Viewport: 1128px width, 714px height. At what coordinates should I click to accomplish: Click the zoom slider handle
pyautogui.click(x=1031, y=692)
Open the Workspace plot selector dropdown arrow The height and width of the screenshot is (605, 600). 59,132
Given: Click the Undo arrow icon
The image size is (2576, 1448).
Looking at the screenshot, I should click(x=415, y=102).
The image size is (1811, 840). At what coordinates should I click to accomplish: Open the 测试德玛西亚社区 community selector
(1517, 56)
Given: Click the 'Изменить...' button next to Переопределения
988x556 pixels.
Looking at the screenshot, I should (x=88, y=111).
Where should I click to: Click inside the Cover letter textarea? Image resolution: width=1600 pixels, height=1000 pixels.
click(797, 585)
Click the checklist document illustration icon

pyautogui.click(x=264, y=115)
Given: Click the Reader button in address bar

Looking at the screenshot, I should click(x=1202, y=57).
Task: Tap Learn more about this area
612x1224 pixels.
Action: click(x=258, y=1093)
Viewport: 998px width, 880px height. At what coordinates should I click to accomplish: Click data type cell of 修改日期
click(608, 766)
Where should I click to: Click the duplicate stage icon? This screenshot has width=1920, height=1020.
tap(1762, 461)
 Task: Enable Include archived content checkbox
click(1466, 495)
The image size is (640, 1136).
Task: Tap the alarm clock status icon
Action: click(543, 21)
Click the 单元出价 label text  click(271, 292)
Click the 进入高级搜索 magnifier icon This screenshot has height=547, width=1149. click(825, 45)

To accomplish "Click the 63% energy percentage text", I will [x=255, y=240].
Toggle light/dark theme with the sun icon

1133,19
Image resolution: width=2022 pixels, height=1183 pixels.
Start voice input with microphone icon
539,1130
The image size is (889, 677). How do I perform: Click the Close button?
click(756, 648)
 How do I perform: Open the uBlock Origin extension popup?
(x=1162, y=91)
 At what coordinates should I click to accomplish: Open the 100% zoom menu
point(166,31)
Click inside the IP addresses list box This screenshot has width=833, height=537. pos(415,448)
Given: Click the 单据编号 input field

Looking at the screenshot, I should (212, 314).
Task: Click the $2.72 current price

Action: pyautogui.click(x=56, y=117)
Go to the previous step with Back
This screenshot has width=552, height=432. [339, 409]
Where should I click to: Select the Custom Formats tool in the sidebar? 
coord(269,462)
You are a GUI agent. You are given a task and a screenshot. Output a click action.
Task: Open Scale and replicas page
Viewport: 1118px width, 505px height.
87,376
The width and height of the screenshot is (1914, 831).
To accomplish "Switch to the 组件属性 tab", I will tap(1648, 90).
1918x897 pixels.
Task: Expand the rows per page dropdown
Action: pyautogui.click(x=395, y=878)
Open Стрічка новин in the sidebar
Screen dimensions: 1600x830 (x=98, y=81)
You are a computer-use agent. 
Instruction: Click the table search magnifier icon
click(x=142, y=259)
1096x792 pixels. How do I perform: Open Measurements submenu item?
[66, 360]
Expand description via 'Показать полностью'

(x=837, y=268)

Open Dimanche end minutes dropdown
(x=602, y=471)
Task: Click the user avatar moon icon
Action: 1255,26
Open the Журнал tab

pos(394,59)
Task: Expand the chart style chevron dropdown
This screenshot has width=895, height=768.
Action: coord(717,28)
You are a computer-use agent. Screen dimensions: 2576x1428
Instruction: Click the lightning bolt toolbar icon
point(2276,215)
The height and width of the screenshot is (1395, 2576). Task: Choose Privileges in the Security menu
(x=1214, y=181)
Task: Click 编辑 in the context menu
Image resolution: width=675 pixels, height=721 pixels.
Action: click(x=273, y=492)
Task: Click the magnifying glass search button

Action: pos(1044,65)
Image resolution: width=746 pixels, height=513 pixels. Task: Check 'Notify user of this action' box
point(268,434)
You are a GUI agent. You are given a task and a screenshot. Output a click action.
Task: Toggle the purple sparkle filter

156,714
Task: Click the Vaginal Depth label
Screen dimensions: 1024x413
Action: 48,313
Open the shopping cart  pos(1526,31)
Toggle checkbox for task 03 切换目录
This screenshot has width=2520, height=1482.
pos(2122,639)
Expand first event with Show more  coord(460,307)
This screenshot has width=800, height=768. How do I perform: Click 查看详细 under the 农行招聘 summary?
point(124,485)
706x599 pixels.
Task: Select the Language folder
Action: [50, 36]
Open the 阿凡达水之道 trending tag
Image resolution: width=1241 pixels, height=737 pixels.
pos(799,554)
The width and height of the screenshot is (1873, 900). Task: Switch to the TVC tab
# # #
Starting at the line that contains "Open the Журнал tab" and ending at the line that contains "Expand first event", write out those lines of the records again, requests included. Add 18 to every coordinate value in the answers.

Open the Журнал tab

pos(412,77)
Task: Expand the chart style chevron dropdown
This screenshot has width=895, height=768.
Action: coord(735,46)
You are a computer-use agent. Screen dimensions: 2576x1428
Instruction: Click the lightning bolt toolbar icon
point(2294,233)
The height and width of the screenshot is (1395, 2576). Task: Choose Privileges in the Security menu
(x=1232, y=199)
Task: Click 编辑 in the context menu
Image resolution: width=675 pixels, height=721 pixels.
Action: click(x=291, y=510)
Task: Click the magnifying glass search button

Action: pos(1062,83)
Image resolution: width=746 pixels, height=513 pixels. Task: Check 'Notify user of this action' box
point(286,452)
You are a GUI agent. You are given a task and a screenshot. Output a click action.
Task: Toggle the purple sparkle filter

174,732
Task: Click the Vaginal Depth label
Screen dimensions: 1024x413
Action: 66,331
Open the shopping cart  pos(1544,49)
Toggle checkbox for task 03 切换目录
This screenshot has width=2520, height=1482.
pos(2140,657)
Expand first event with Show more  coord(478,325)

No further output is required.